*REQUIRED WORK*:
All pictures are to be omitted while the lines starting at the line with "Viewport: 272px width, 273px" and ending at the line with "Task: Expand the Music category" in the material below are retyped exactly, both ends included.

——

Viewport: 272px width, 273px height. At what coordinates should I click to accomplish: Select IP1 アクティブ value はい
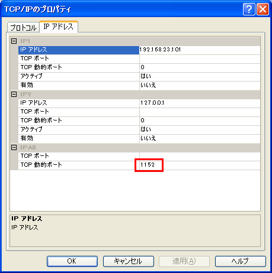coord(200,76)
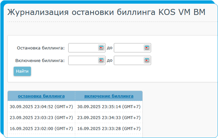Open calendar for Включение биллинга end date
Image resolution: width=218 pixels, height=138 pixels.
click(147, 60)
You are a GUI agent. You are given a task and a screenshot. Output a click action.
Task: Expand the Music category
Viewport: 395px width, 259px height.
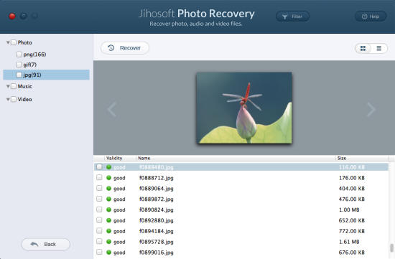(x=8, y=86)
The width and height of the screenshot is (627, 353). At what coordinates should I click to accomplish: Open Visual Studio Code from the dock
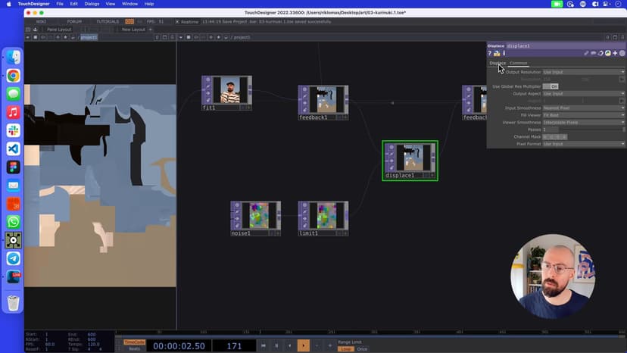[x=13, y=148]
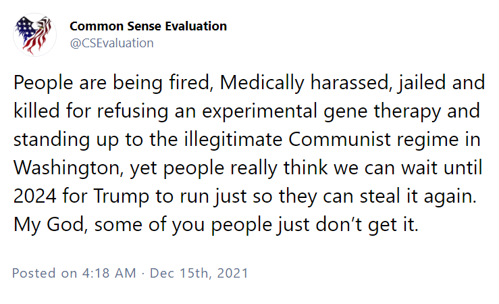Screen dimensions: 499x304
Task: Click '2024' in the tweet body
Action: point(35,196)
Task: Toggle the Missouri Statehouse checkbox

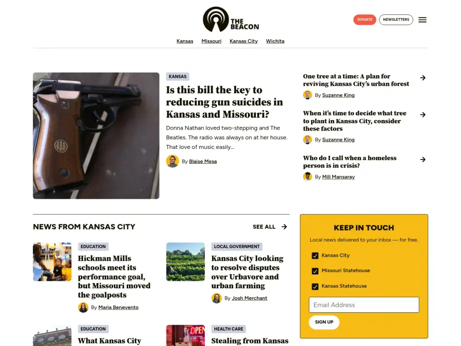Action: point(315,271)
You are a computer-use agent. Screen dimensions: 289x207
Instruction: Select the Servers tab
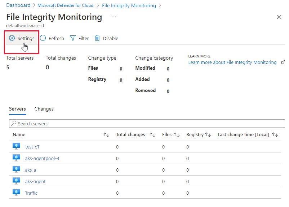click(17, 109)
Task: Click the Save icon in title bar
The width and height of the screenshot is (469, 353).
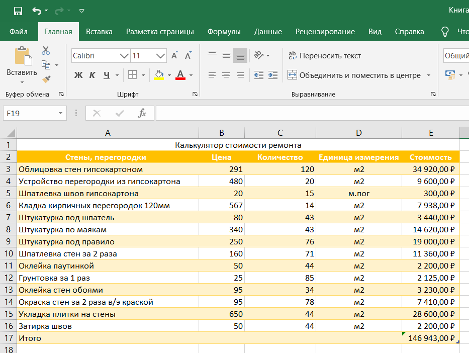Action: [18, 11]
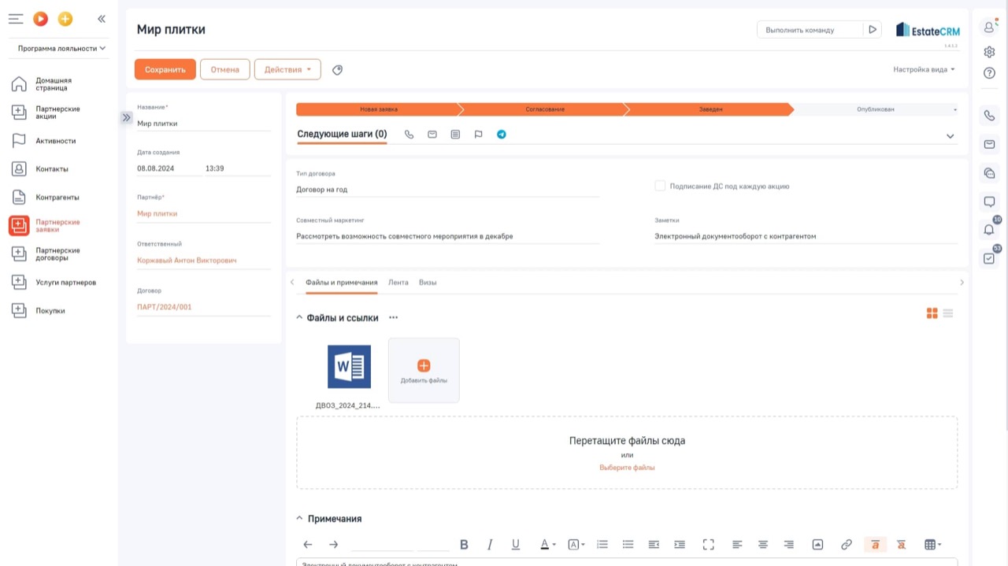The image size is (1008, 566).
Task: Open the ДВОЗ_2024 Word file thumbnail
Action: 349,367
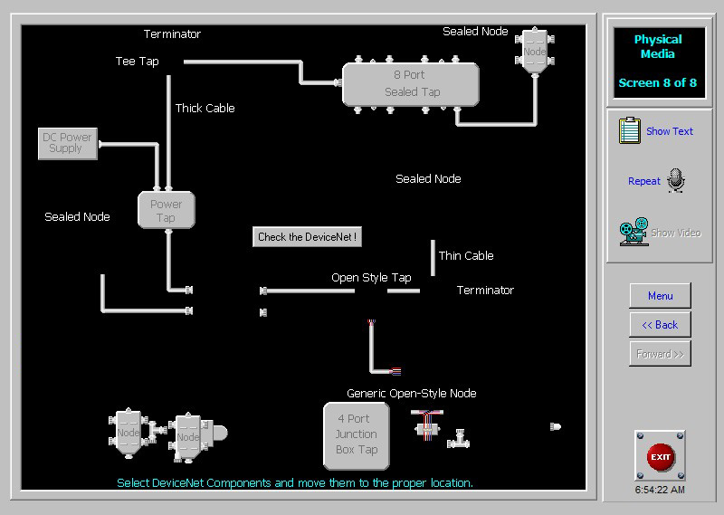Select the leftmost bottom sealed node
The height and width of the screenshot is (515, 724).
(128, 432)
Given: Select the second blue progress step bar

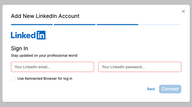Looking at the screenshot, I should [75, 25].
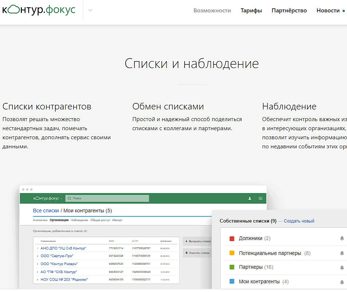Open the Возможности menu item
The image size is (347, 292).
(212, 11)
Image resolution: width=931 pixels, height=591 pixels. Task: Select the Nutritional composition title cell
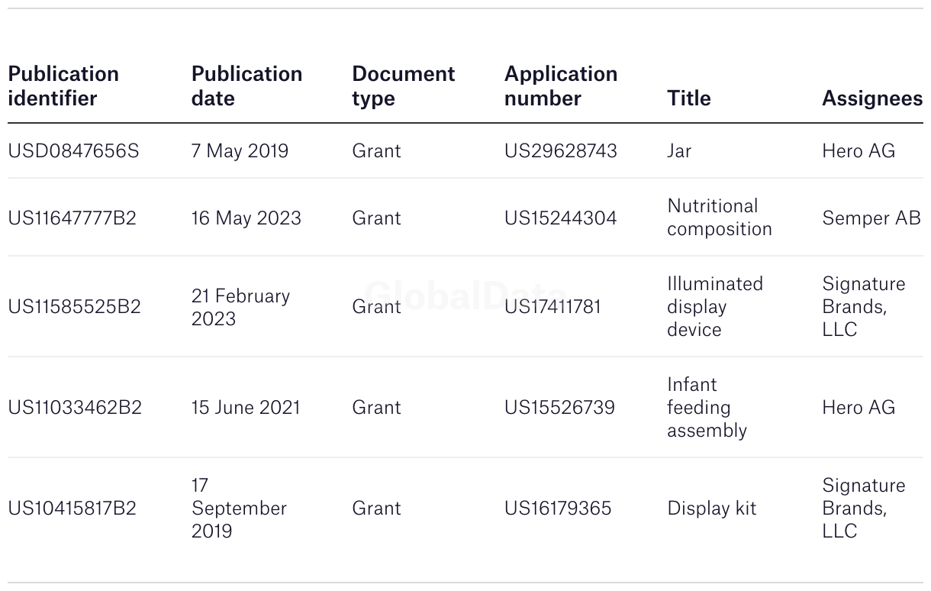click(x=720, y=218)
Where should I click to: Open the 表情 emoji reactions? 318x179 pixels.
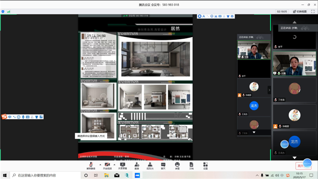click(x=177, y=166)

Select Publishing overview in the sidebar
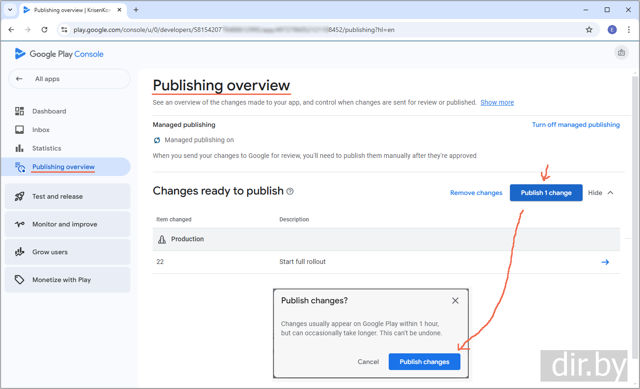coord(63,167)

——

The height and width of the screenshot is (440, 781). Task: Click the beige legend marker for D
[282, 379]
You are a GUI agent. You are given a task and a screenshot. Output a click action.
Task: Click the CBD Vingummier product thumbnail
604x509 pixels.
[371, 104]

——

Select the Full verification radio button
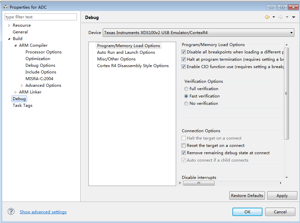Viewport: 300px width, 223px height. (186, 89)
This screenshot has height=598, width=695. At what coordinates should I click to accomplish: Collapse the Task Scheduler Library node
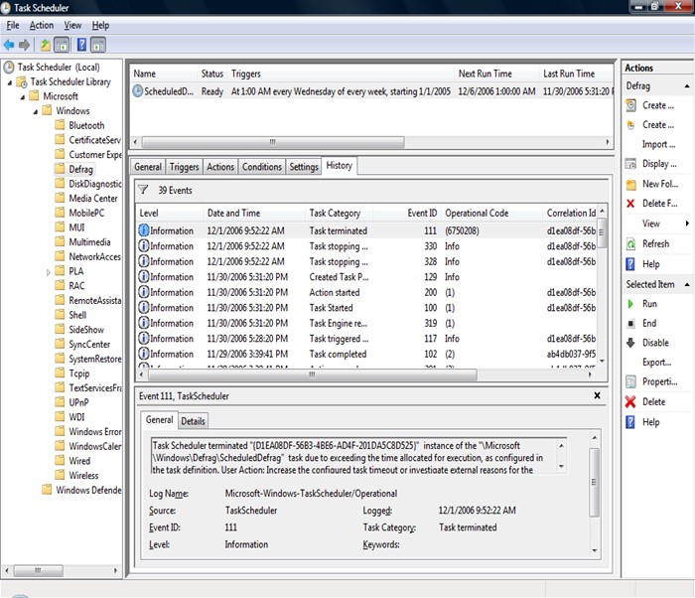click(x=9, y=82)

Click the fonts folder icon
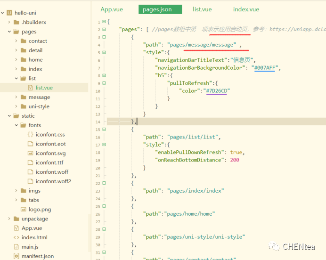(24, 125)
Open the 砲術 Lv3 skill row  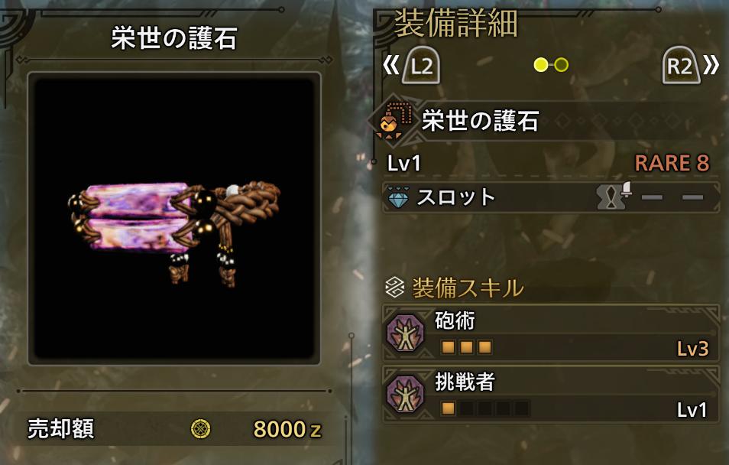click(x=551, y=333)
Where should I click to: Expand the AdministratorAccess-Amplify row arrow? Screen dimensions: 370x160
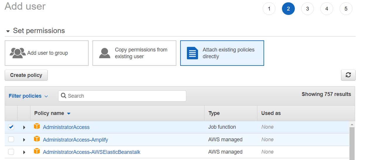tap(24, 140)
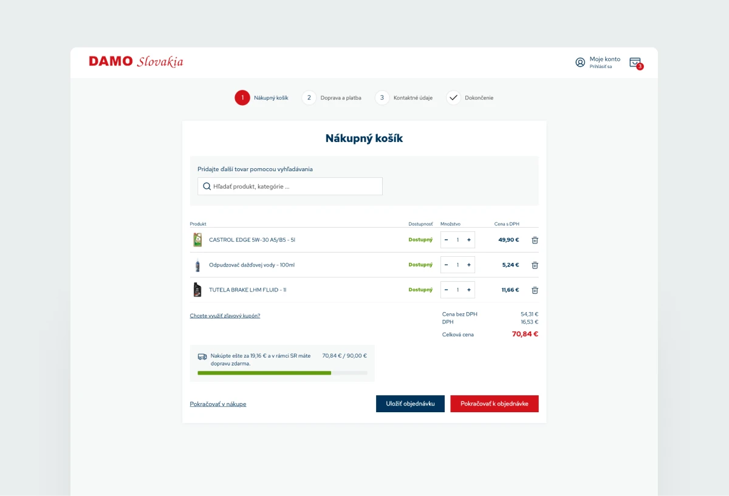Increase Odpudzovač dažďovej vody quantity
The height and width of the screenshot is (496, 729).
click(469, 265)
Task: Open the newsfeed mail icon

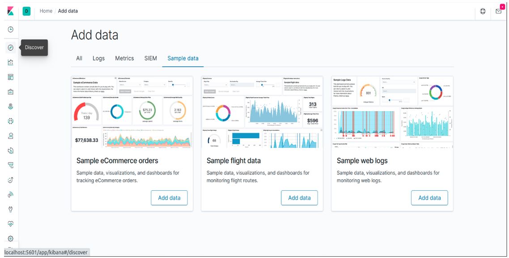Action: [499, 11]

——

*RESPONSE BOX*:
Viewport: 272px width, 273px height. At what coordinates should I click to accomplish: Select IP1 アクティブ value はい
coord(200,76)
Open calendar for Включение биллинга end date
Image resolution: width=218 pixels, height=138 pixels.
click(147, 60)
You are a GUI agent. You are given a task and a screenshot. Output a click action.
Task: Expand the Music category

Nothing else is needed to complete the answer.